Kemik yoğunluğu, dayanıklılık sporcuları ve özellikle kadın sporcular için önemli bir endişe kaynağı olabilir. Bağırsak mikrobiyotasının kemik oluşumu hormonal düzenlenmesi ve hücresel haberciler olarak işlev gören bakteriyel metabolitleri etkileyerek bağışıklık sistemi işlevini değiştirmesiyle kemik kütlesi üzerinde bir etkisi olduğu ileri sürülmüştür. Uzmanlar, bağırsak mikrobiyotasına gelecekte kemik sağlığı için güvenilir bir biyobelirteç olarak bakmaktadır.

Vücut Kompozisyonu

Bağırsak bakterileriniz vücut kompozisyonunuzu da büyük ölçüde etkileyebilir. Yakın zamanda yapılan bir çalışmada, sağlıklı farelerin “obez mikrobiyota” lı kilolu farelerin bağırsaklarıyla kolonize edilmesi, sağlıklı farelerin “zayıf mikrobiyota” lı olanlarla kolonize edilmesine kıyasla önemli ölçüde daha fazla toplam vücut yağ kütlesi ile sonuçlanmıştır. Araştırmacılar, bazı bakterilerin beslenmedeki enerji durumu üzerine etkileri ile kilo aldırma kapasitesin sahip olabileceğine inanmaktadır.

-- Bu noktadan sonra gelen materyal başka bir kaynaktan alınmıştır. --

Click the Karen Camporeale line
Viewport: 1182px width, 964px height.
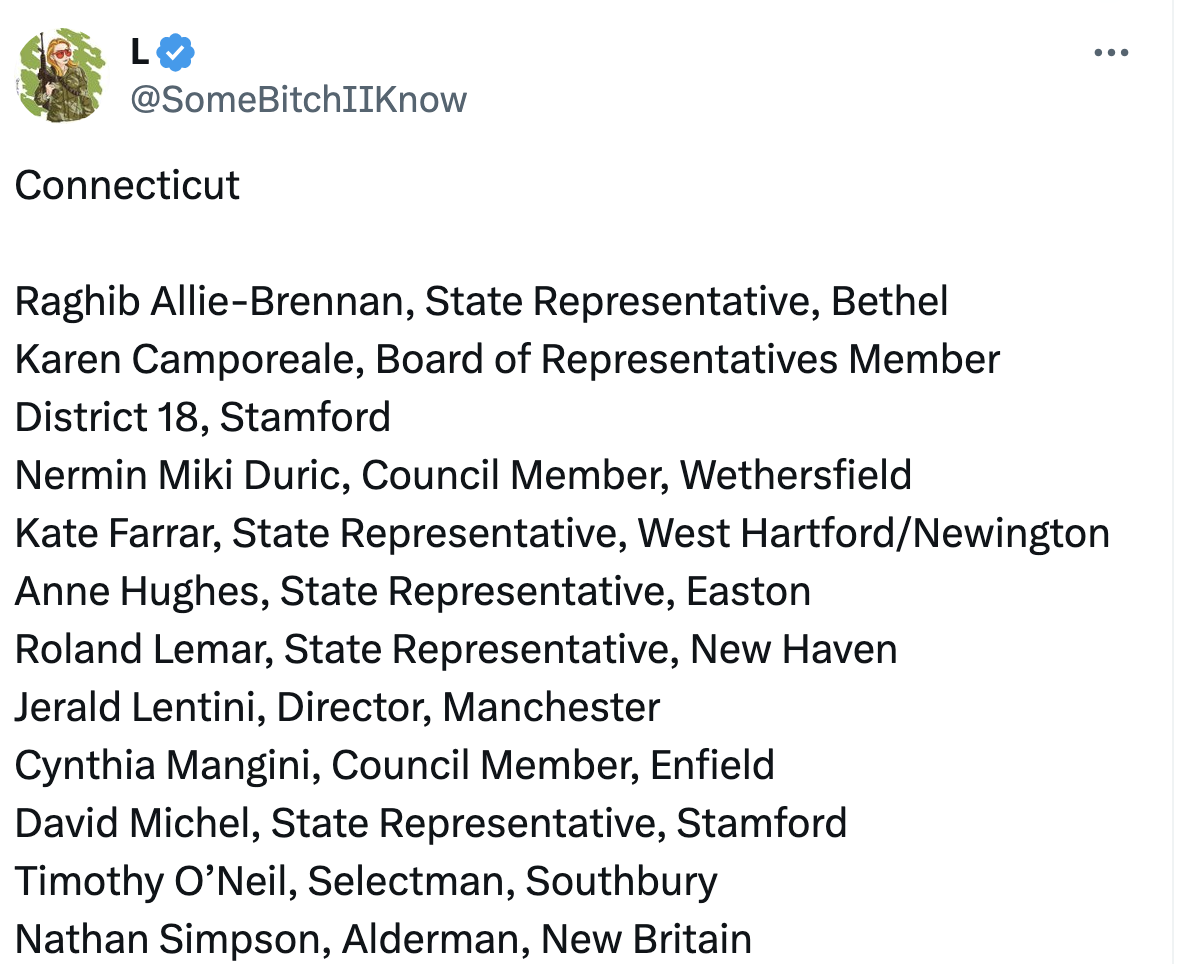coord(507,360)
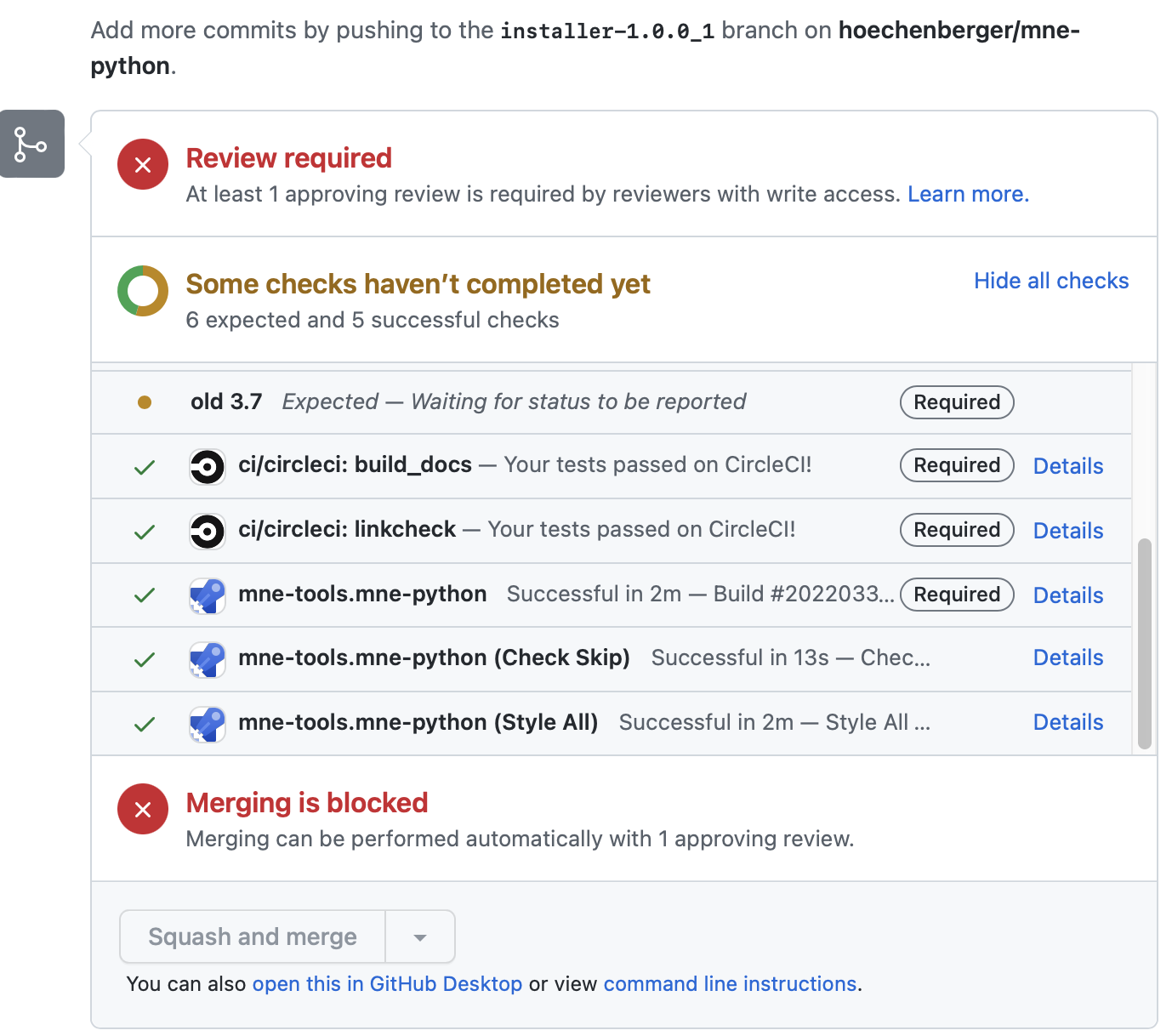1172x1036 pixels.
Task: Open the merge options dropdown arrow
Action: point(420,936)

Bağırsak sağlığı nasıl korunur?

Performans ve bağışıklığa olumlu etkileri olan bağırsak mikrobiyotamız başta probiyotik etkisi yüksek fermente besinlerle desteklenmelidir. Yani yararlı bakterileri bağırsaklarımızda arttırmalıyız. Böylece karbonhidrat ve kısa zincirli yağ asitler başta çoğu besin emilimi ve sindirimi, B vitamini ve K vitamini sentezi, kalsiyum ve magnezyum gibi çok önemli minerallerin emilimi, sindirim sisteminin sakinliği ve detoksifikasyon (toksinlerden temizleme) fonksiyonunun devamı, zararlı bakterilerle savaşma ve genel bağışıklık fonksiyonlarının sağlıklı devamı sağlanabilir.

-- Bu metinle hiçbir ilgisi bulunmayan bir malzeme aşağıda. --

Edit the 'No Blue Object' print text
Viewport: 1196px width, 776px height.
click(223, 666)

Ayrıca prebiyotik denilen yararlı bakterileri besleyen lif, inulin ve frukto-oligosakkarit içerikli besinler alınabilir.

Sarımsak, soğan, baklagiller örneğin böyledir.

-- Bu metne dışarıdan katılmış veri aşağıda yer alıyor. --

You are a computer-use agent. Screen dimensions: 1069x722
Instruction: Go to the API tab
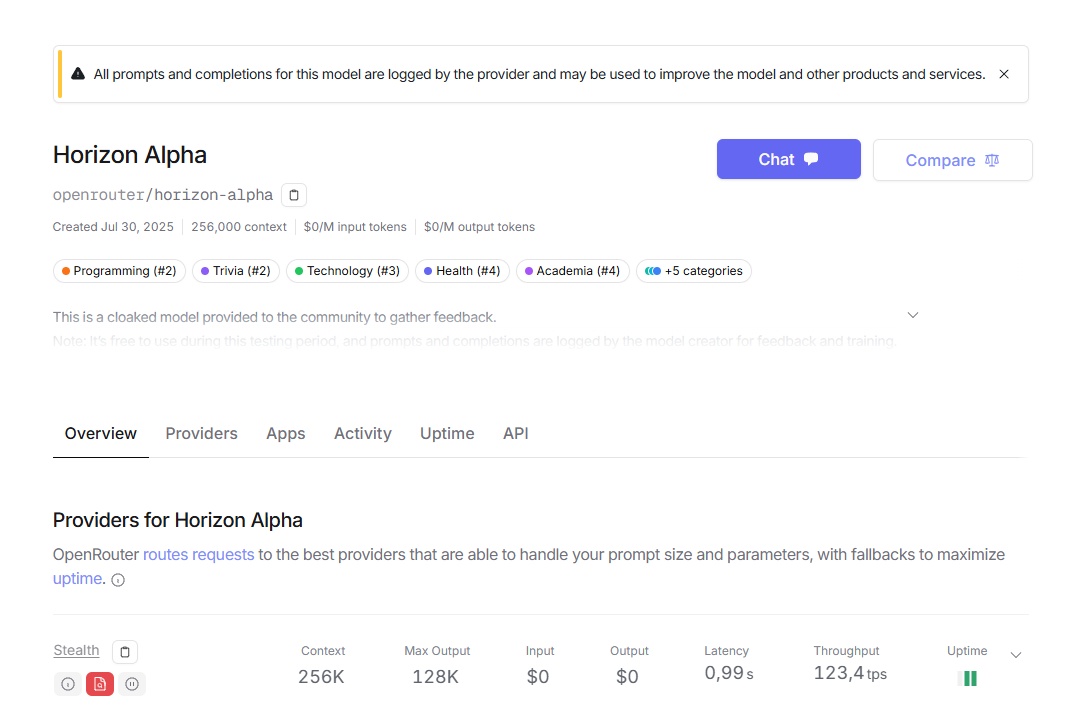(x=516, y=433)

Şeker alımı düşürülmelidir, aksi durumda bağırsaklarda patojen bakteri (kötü hastalık yapan bakteri), mantar ve maya oluşumu artar, böyle bir durumda probiyotik dahil kullanılan hiçbir takviyenin verimi olmaz.

Dayanıklılık sporcularının iki ya da daha fazla saat süren egzersiz için -saatte üç ila dört jel arasında- 90 gram karbonhidrat alabileceğini ve alması gerektiği gerçeği de sporcuların nasıl bir sağlık riski aldığını düşündürmüyor mu?

1993′ te yayınlanan etkili bir makalede değinildiği gibi, bağırsak, “atletik bir organdır” tıpkı kaslarınız gibi, en iyi şekilde performans göstermesi için eğitime ihtiyaç duyar. Bunun sonucunda kazanımlar;

Mide içeriğinde rahat boşalma
Bağırsak emiliminin artması
Sindirimsel rahatlama
Gastrointestinal semptomlarda azalma olacaktır.

Bu eğitim ve yapılandırmada kaliteli beslenme en önemli unsurdur. Beslenme ile etkin bağırsak sağlığı yapılandırılamadığı durumlarda Probiyotik takviyelerinden yararlanılabilir. İçeriğinde bakteri çeşidi ve sayısı (CFU) yüksek ürünler seçilmelidir. Probiyotik takviyelerinde kalite çok önemlidir, güvenilir firma ürünlerini eczanelerden temin edebilirsiniz. Ayrıca Sinbiyotik yani prebiyotik ve probiyotiklerin birarada olduğu takviye ürünler de mevcuttur. Size en uygun seçim için eczacı ve doktorunuza danışabilirsiniz.